This is a good and necessary discussion I have considered bringing up myself, and I definitely encourage filling this database of knowledge independently of what’s on SE. Obviously, there’s a fine line between «basic, but acceptable», and «too basic, and too easily accessible in the documentation», but I wouldn’t consider SE similar enough to documentation to decline questions here, that have answers there.

That said, I am a little bit worried that we have a different understanding of what constitutes a basic, but acceptable question. A few days ago, one of your questions received 3 downvotes. Is this some of the reasoning behind starting this discussion? I think it’s a basic question, but not very much an acceptable one. On SO, we have an issue with the site being treated as a regex writing service, and this doesn’t provide future value when the amount of content grows; it’s only a mess that you can’t navigate through. May you clarify?
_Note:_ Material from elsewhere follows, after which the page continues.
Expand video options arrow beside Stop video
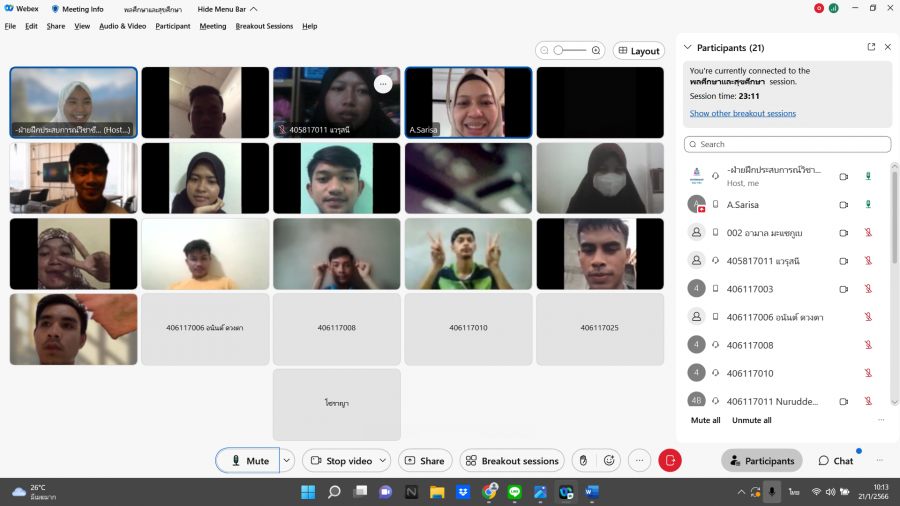This screenshot has width=900, height=506. tap(384, 461)
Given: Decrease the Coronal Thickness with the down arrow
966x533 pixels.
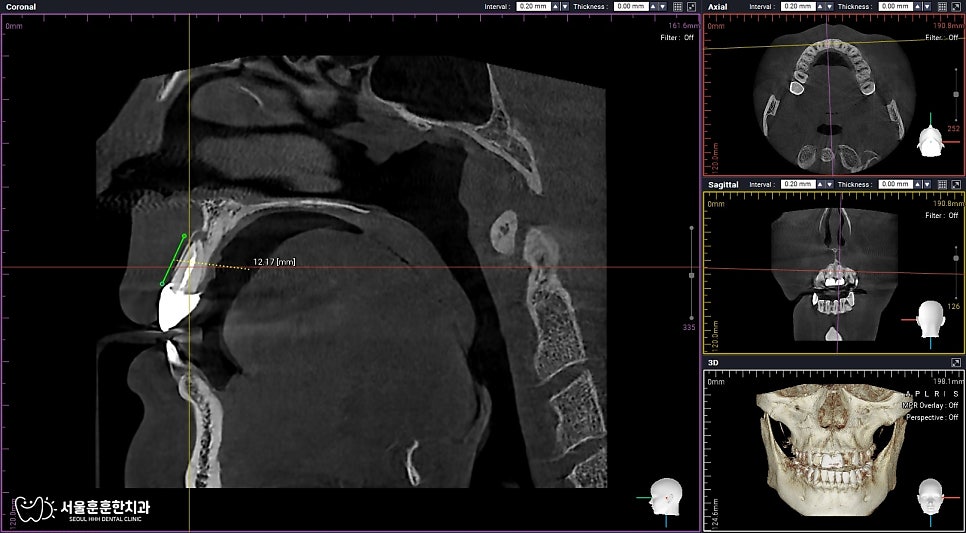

Andreas witnessed the end of the world today‭ wrote about 1 year ago · edited about 1 year ago

Specifically, in the case on SO, is that regex Q/As are more about asking somebody to fish for you, instead of teaching you how to fish by yourself. And with the vast amount of «what’s the regex for this», and the regex debugging questions, we are left with a database that cannot really be searched. Such a database is not useful. Your question may be fine for searching, but what happens the day Amazon changes something related to it? Now it’ll be outdated. Is that an issue? Maybe not, if Codidact can better combat the problem of outdated content than SO does.

matthewsnyder‭ wrote about 1 year ago

Andreas witnessed the end of the world today‭, since you appear interested in debating the regex question per se, you should probably leave a comment on that. I note also that while it received 3 downvotes, it also received 3 upvotes, and besides none of the downvoters have bothered to leave any feedback, which I maintain is a terrible way to use downvotes. I also disagree that it's a bad question to begin with, but this is all unrelated to the one we're commenting on.

My question was not motivated by the regex one. I had actually forgotten about it until you brought it up. It was motivated by https://meta.codidact.com/posts/289879

Andreas witnessed the end of the world today‭ wrote about 1 year ago · edited about 1 year ago

If it’s unrelated to this, and really had nothing to do with this one, then I agree; a discussion about it is off-topic here. However, if it did, it would be relevant, as we’d both agree with the question text here, although interpret it differently.

That said, I’m one of the downvoters there, so at least you have feedback from one now. ;) It’s not fair to disregard downvotes just because they are not accompanied by an explanation. If that’s the case, you may as well disregard the upvotes, because they don’t have an explanation either. I think you should open a new Meta discussion about the topic of votes, unless one exists already, which explores the issues with them. I may have some commentary to share there.

I don’t think my extended feedback, as well as broader reasoning, and discussion, is appropriate under that question. It’s a meta discussion, and doesn’t belong on the main site. However, I did consider opening a discussion on the Software Meta about regex questions.